"""

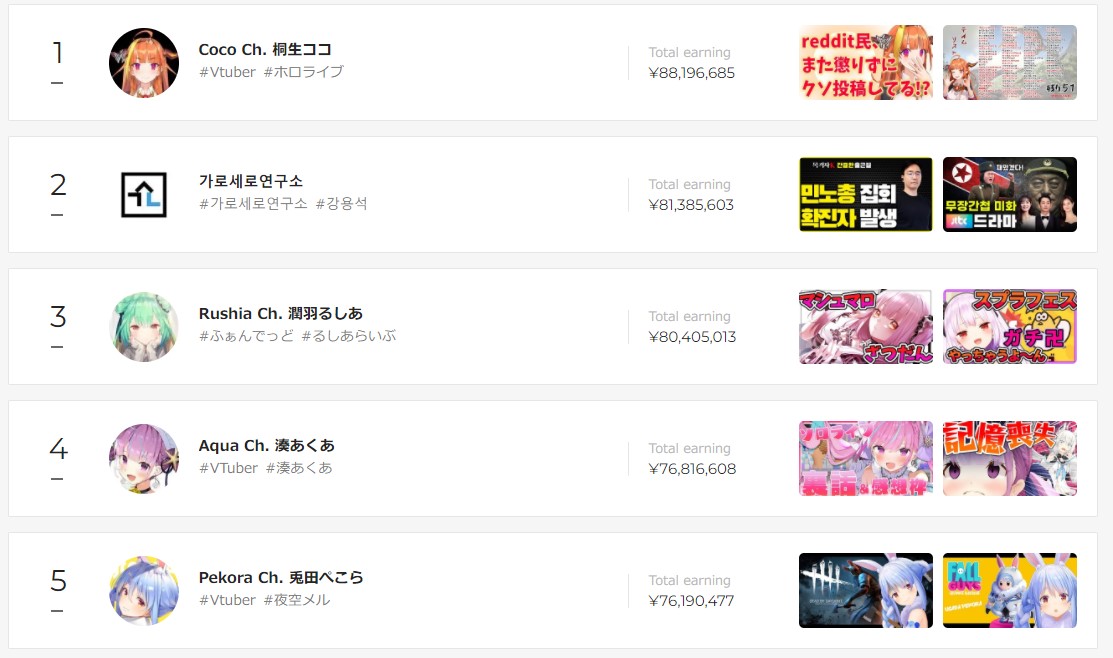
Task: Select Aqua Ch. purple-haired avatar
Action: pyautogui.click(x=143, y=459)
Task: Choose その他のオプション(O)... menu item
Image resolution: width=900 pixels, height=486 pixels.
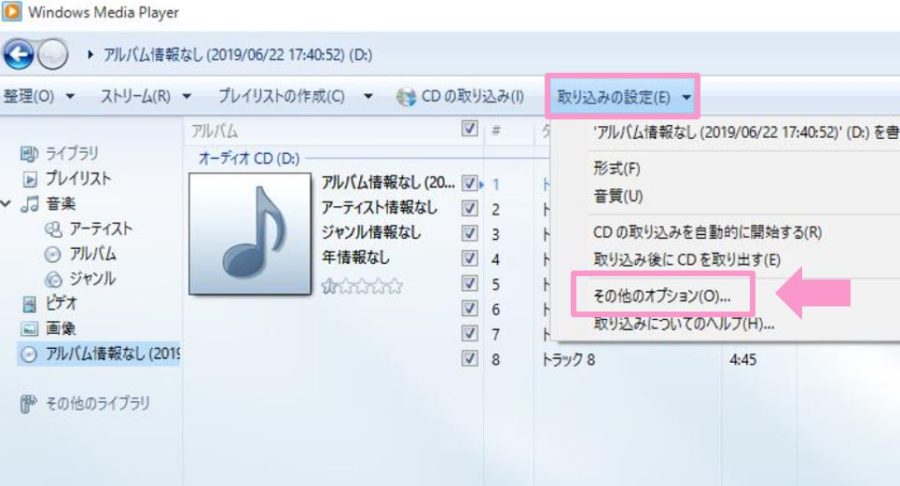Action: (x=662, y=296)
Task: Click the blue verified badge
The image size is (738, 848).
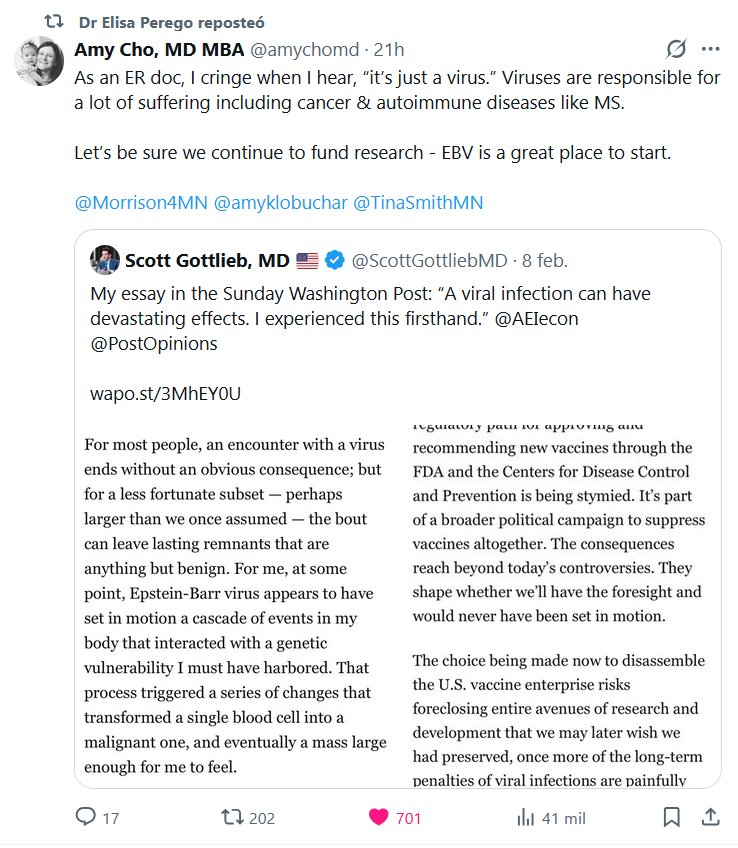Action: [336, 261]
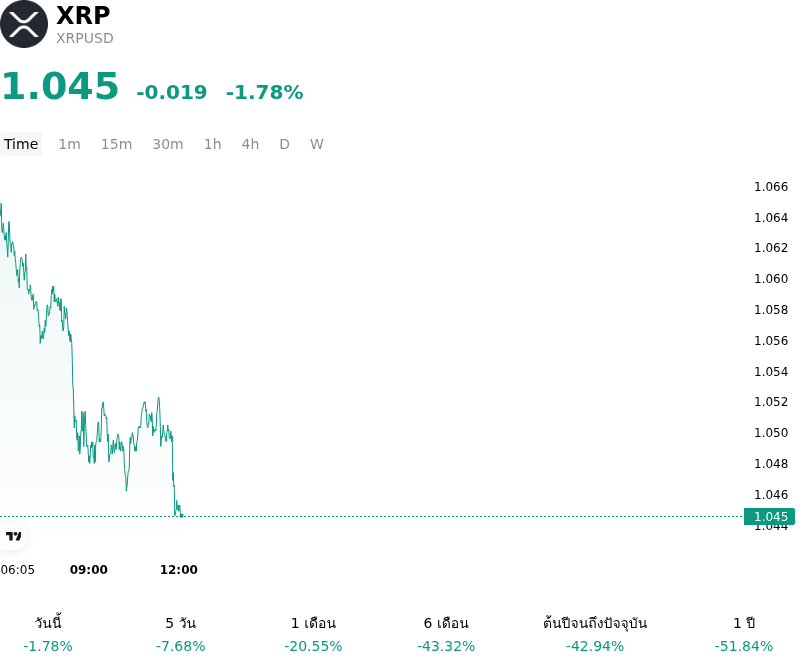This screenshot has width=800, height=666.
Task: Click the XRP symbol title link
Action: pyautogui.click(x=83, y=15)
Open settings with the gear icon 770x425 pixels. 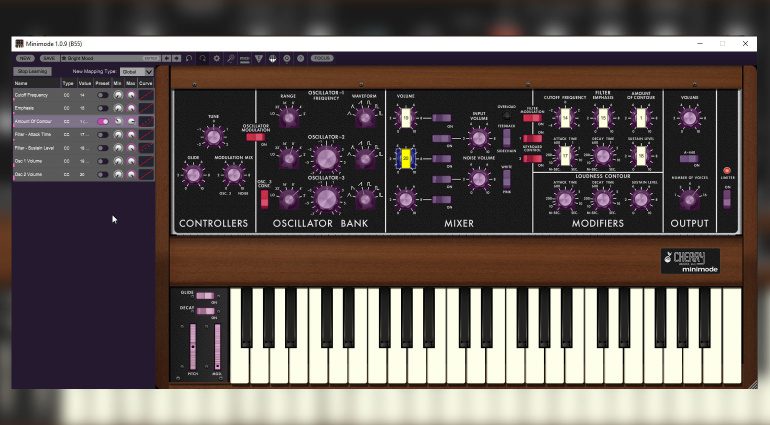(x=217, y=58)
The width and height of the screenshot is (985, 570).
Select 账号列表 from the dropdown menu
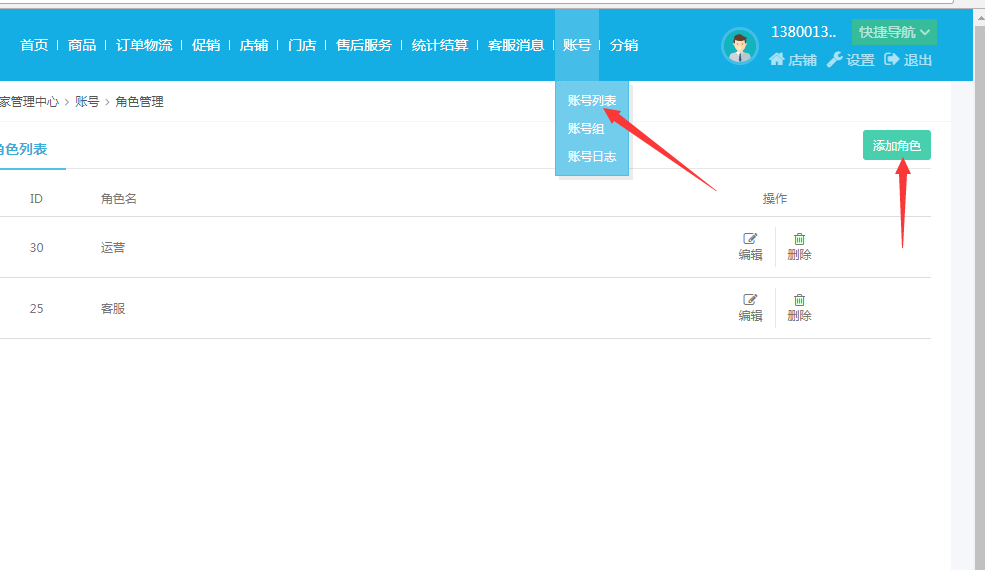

"""

> [TASK GOAL]:
What lines above hold the word "menu"? List them all.

> [SOLUTION FOR THIS EXERCISE]:
Task: Choose その他のオプション(O)... menu item
Select 账号列表 from the dropdown menu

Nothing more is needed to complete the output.